Dublin City University (DCU), an Ireland-based higher education institution, is “astonished” following a complaint made by the Georgian and Ukrainian embassies in Ireland over the content of “Russia and the post-Soviet Space” course, Irish public media agency RTE News wrote on April 18.
In a joint letter sent on April 8 to senior administrative and academic staff of the DCU, as well as to a senior official at the governmental Department of Foreign Affairs, the embassies reportedly accused the course of spreading “disinformation and Russian propaganda narratives.” The letter was reportedly signed by George Zurabashvili, Georgian Ambassador to Ireland, and Ukrainian Chargé d’Affaires Olena Shaloput.
DCU rejected the allegations, stating the letter “amounts to political interference and seeks to undermine the core democratic principle of academic freedom,” RTE writes.
In a response letter of April 16 quoted by the media agency, Professor Dáire Keogh, President of the DCU, reminded the diplomatic missions of two countries that “academic freedom is a fundamental principle that applies in DCU,” adding, however, that the course included guests from different backgrounds “to expose students to their points of view.”
The controversial course, run by Professor Donnacha Ó Beacháin, an academic with extensive research experience on former Soviet republics, is said to engage speakers from Georgian and Ukrainian backgrounds, but also “presents Russian perspectives.” For example, Sergey Markedonov, a Leading Researcher at Moscow State Institute of International Relations (MGIMO), has been reportedly invited to contribute with a lecture.
John Doyle, another DCU professor also receiving the letter, evaluated in RTE’s “This Week” radio program on April 18 the criticism of diplomats as “absolutely unprecedented,” describing the letter as an appeal to the university president to “censure a colleague.“
It is wrong that they sent it,” he added, noting that the move goes “well beyond the limits of the role of an ambassador in a democratic society.”
Professor Doyle went further to inquire whether the complaints were greenlighted by the Foreign Ministries of the respective countries, since “both governments have articulated their support for European values” and the countries would “no longer be perceived as supporting European values on academic freedom.”
“The subject of our communication was how to promote the accessibility of objective and comprehensive information about the issues of Russo-Georgian conflict and Russia’s actions in Eastern Europe for students and researchers or the university,” the Georgian Embassy in Ireland told Civil.ge when asked to comment on the issue.
Georgian diplomats “proactively work” with Irish experts, academic circles, and media representatives for this purpose, the Embassy said, adding that the mission communicated with the partner university in Dublin, with which it enjoys “longstanding cooperation and friendship,” precisely “in the spirit of this cooperation.”
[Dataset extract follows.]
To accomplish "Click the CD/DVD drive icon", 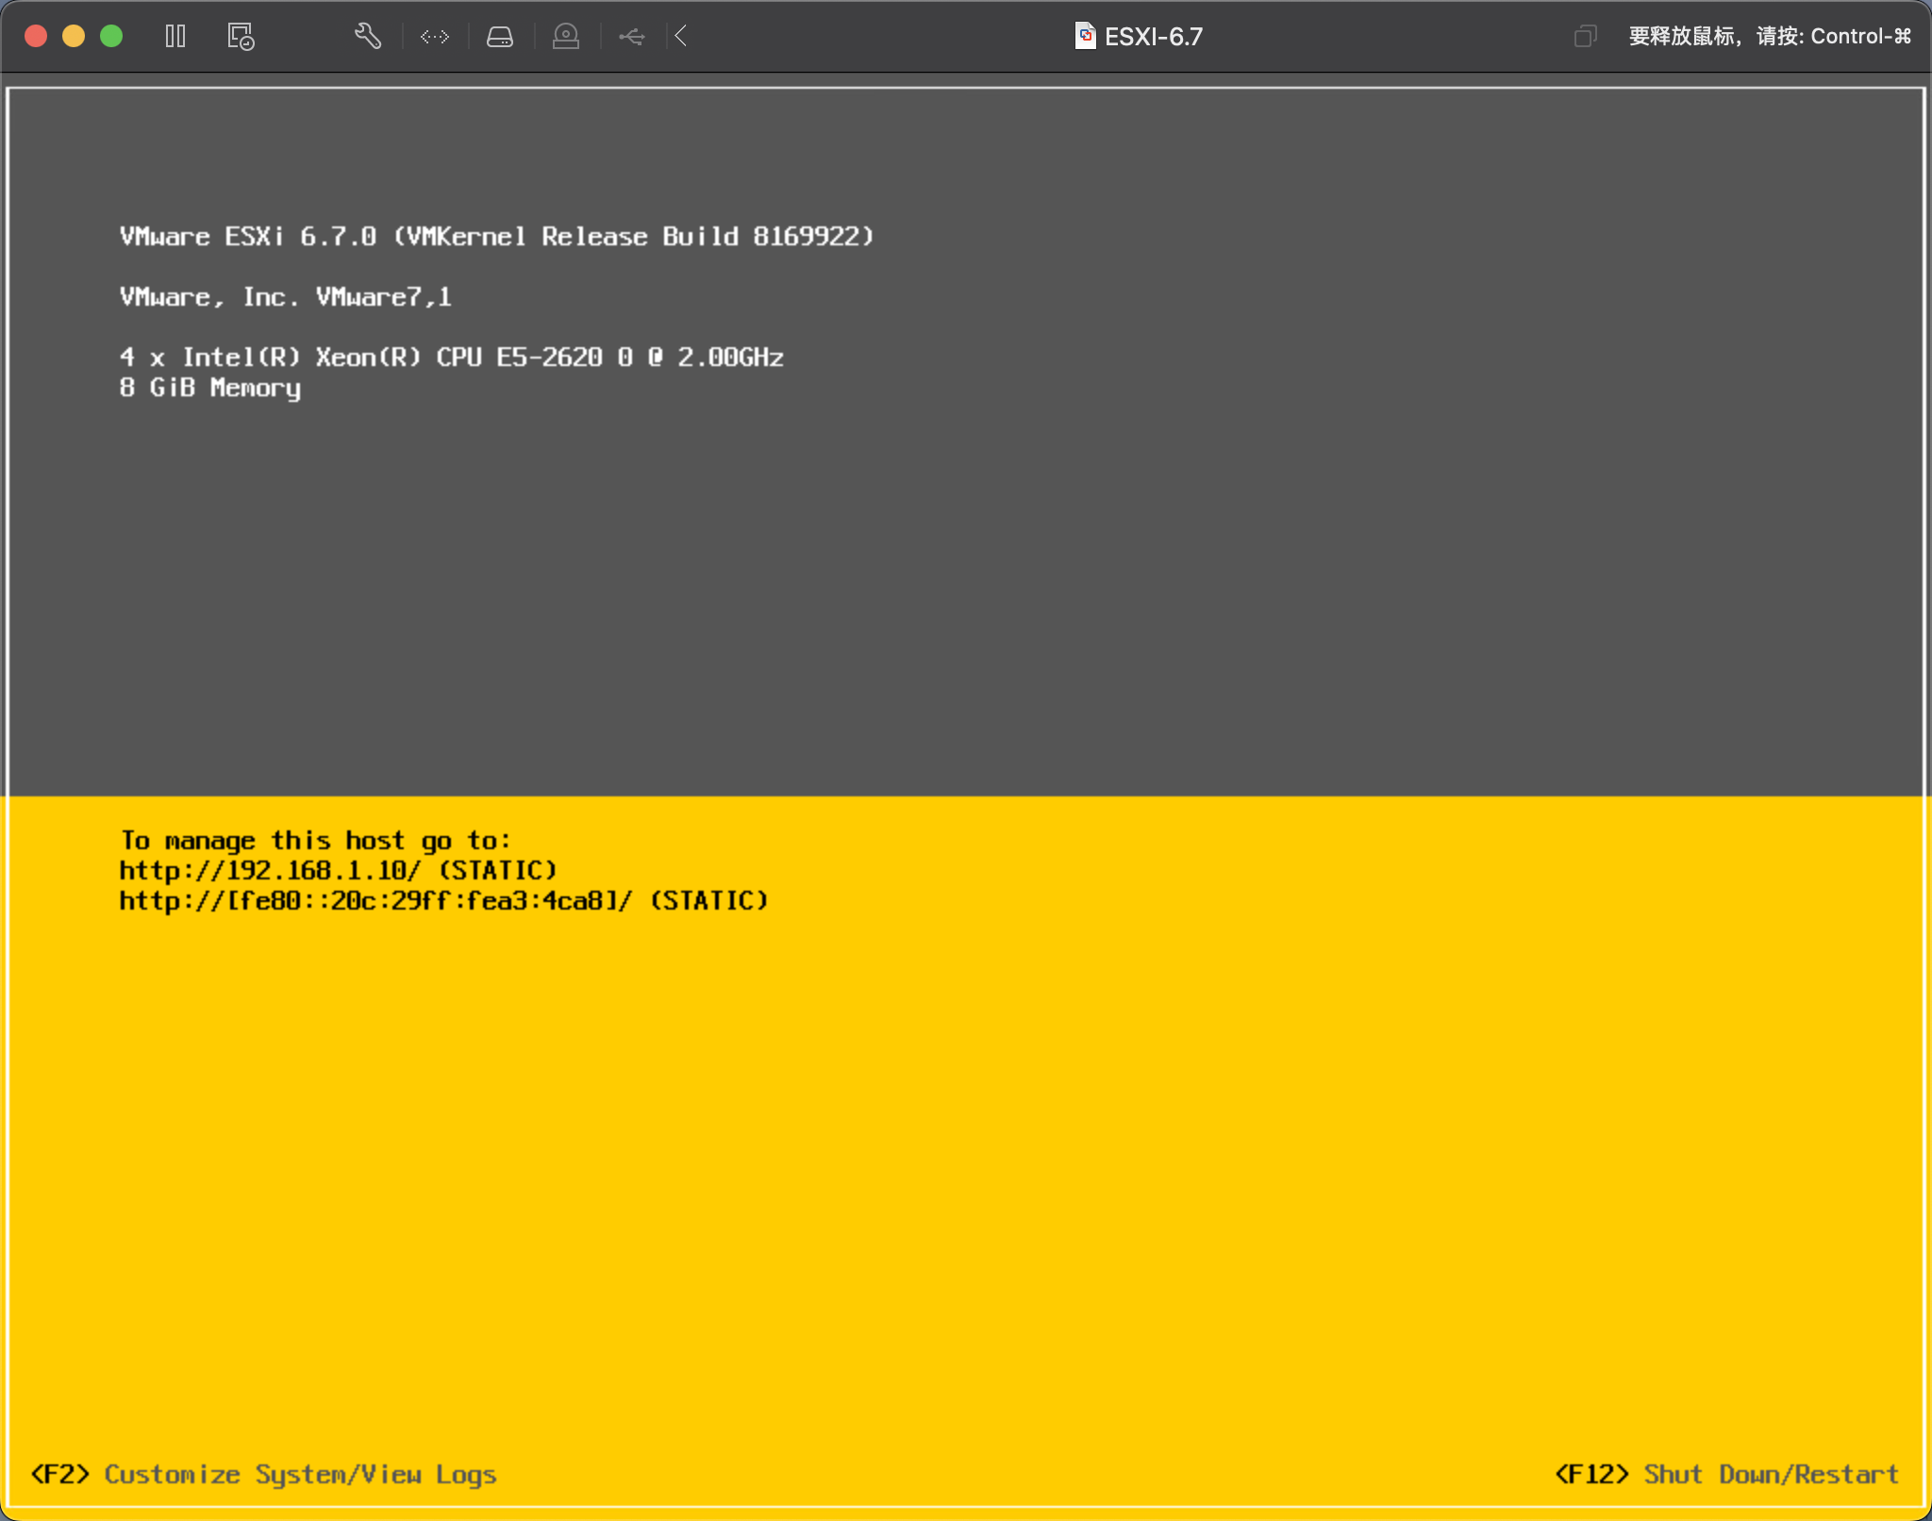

Ambassador Zurabashvili himself later told Civil.ge that the Embassy learned that students of the “Russia and Post-Soviet Space” course were given “one-sided disinformation filled with Russia’s narrative about Georgia’s occupied territories, which was provided by an invited lecturer, Head of Russia’s military-analytical center.”
The two embassies wrote to the President of the university, “expressing dissatisfaction over the Russian propaganda that was spread and providing correct facts about Georgia’s occupied territories, human rights violations, creeping annexation,” the diplomat said. The Embassy reportedly also expressed the desire that “the position of the international community is considered” on such matters.
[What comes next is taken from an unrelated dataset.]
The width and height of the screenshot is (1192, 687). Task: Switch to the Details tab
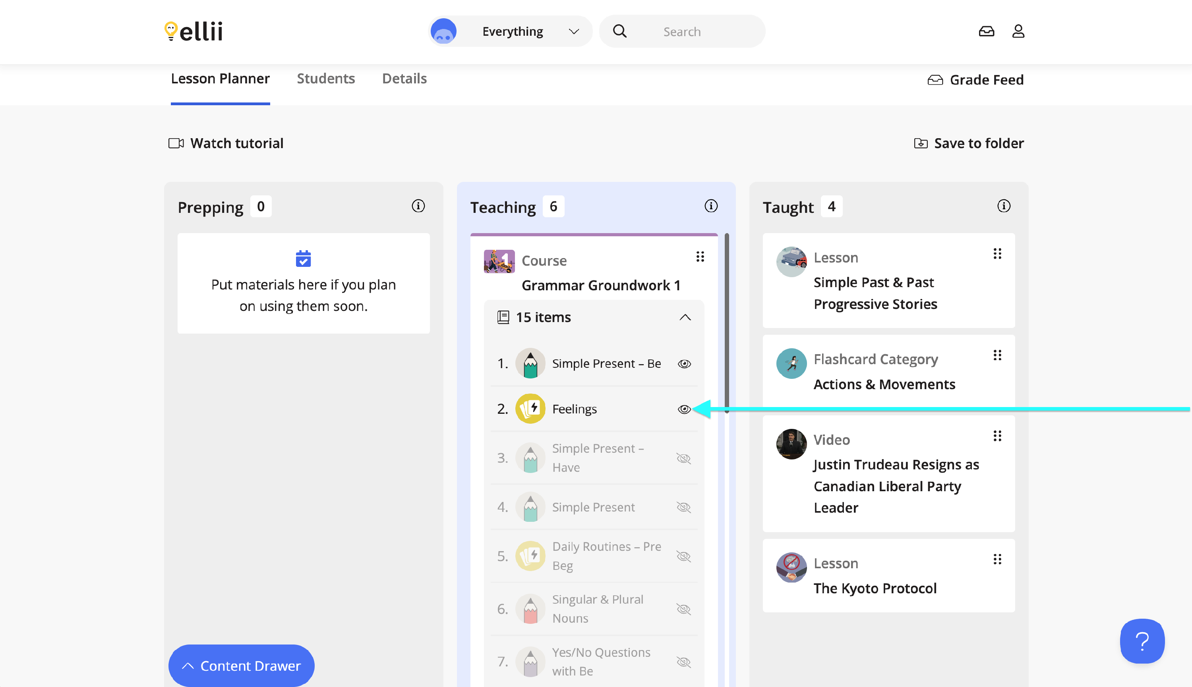tap(404, 79)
According to Ambassador Zurabashvili, “it is clearly stated in the letter that the Embassy respects the university autonomy and in no way aims to interfere with the teaching process or restrict the academic freedom in any form.”
The aim, the diplomat noted, is that throughout the teaching process, fact-based information is provided on issues such as Georgia’s territorial integrity, sovereignty, and independence, the matters of “highest significance” and “inviolable” for any country.
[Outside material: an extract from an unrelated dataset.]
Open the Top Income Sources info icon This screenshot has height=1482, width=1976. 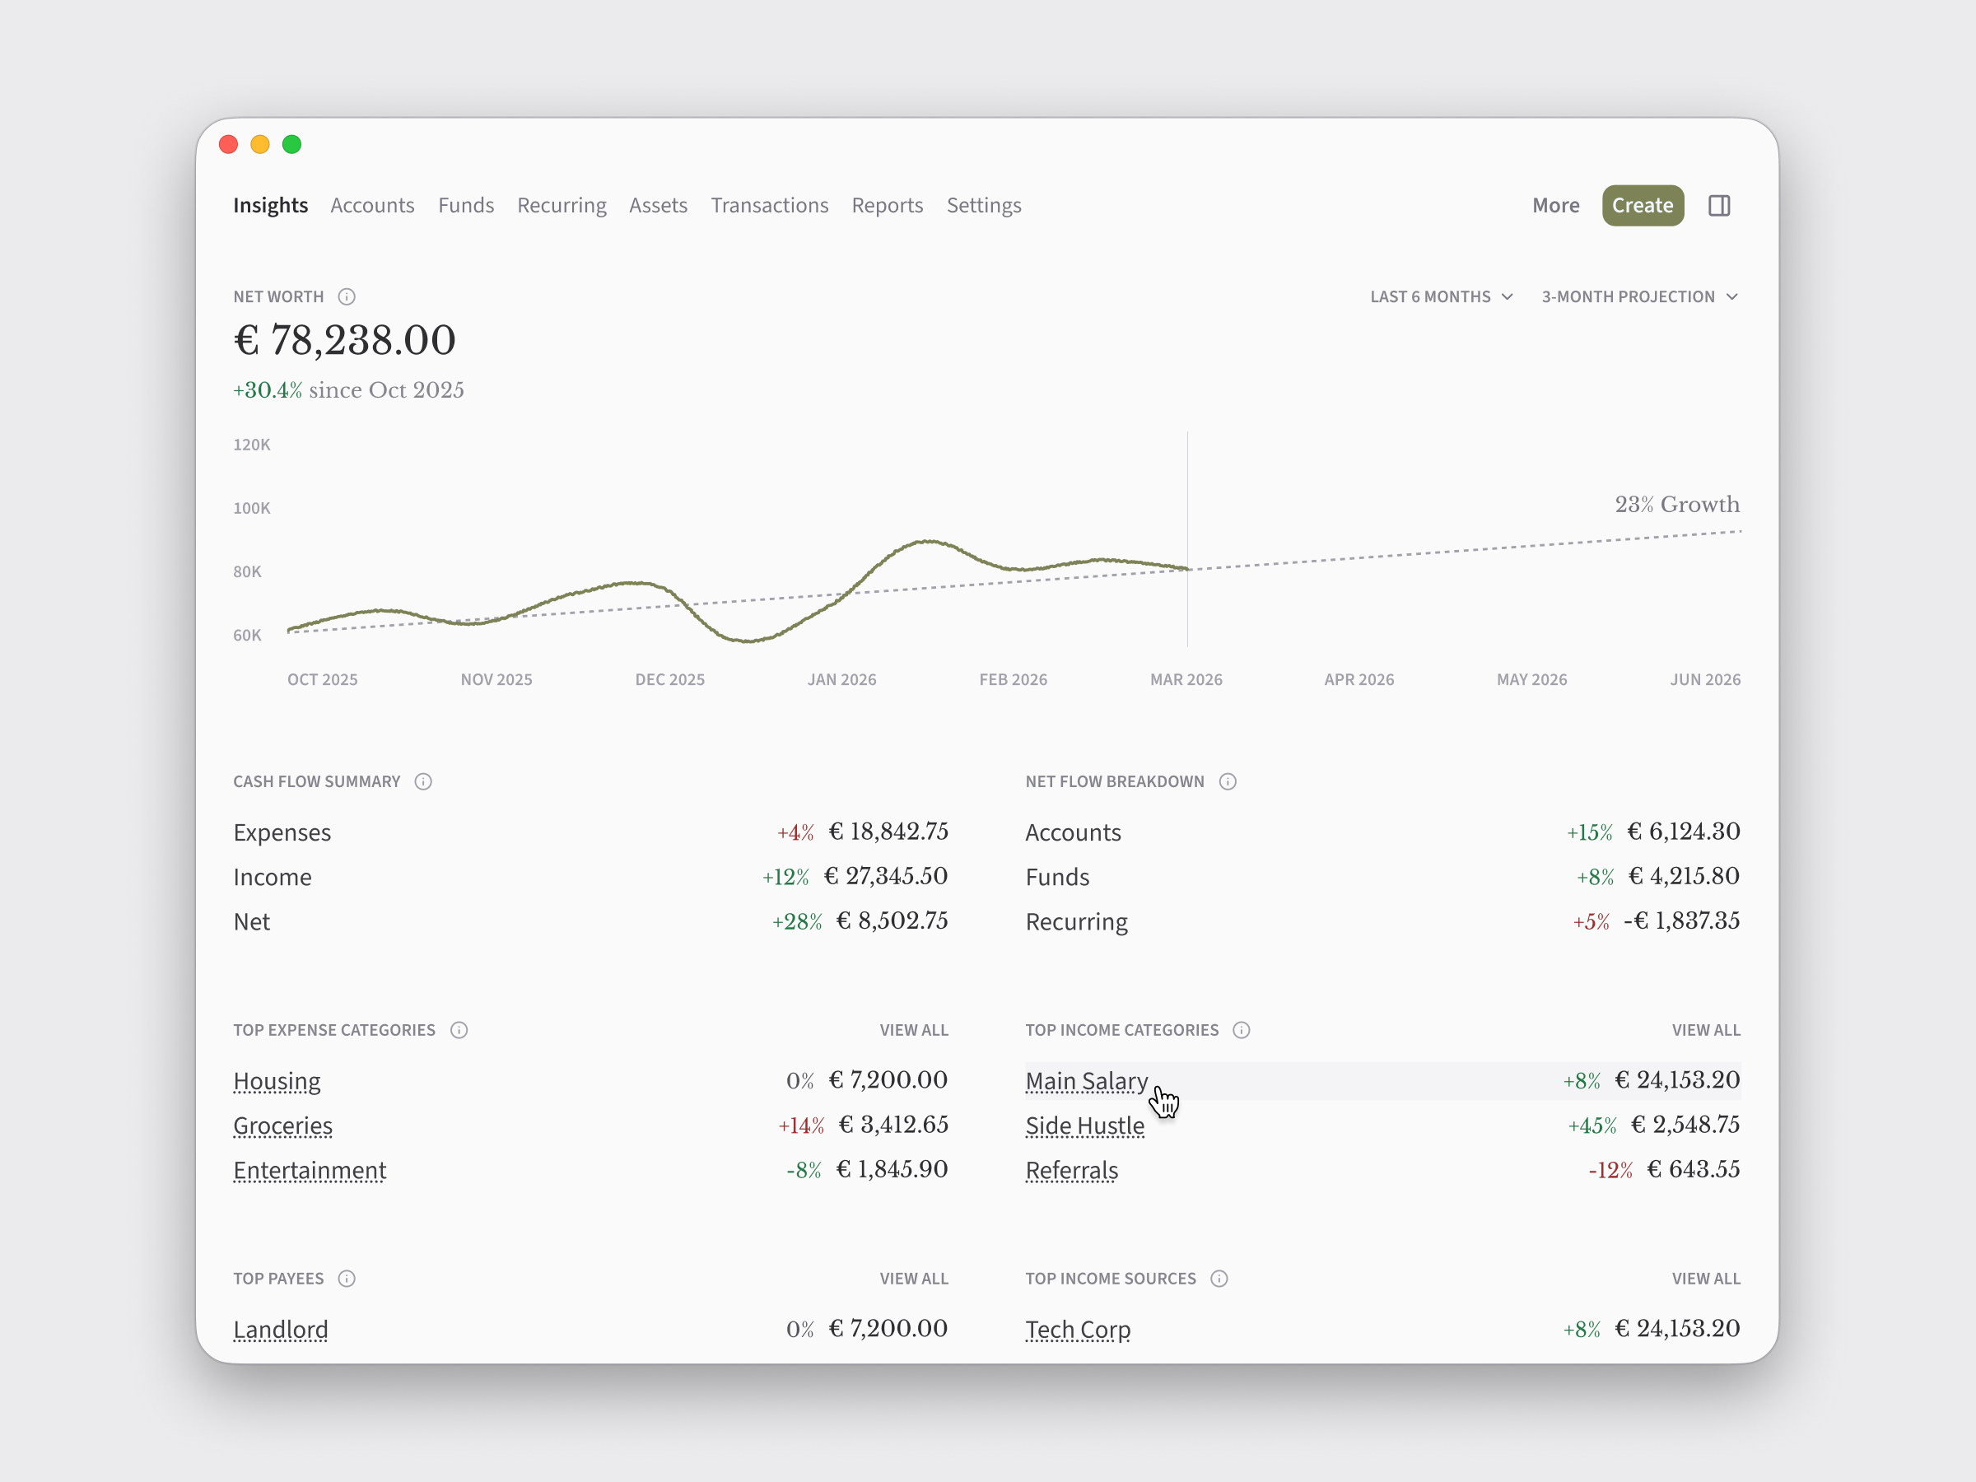click(x=1218, y=1278)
Ambassador Zurabashvili also said the Embassy hopes that the reaction of the diplomatic mission will be “correctly perceived,” while expressing readiness to continue the close partnership in the future.
“Russia wages hybrid information war, which also comprises educational field,” as well as “disinformation, propaganda, aimed at justifying Russian occupation in Georgia,” the diplomat stressed.
The Ukrainian Embassy reportedly also responded, calling allegations about attacking “academic freedom” as “emotional and groundless” and claiming that the letter “delivered irrefutable facts of the ongoing Russian aggression” against two countries.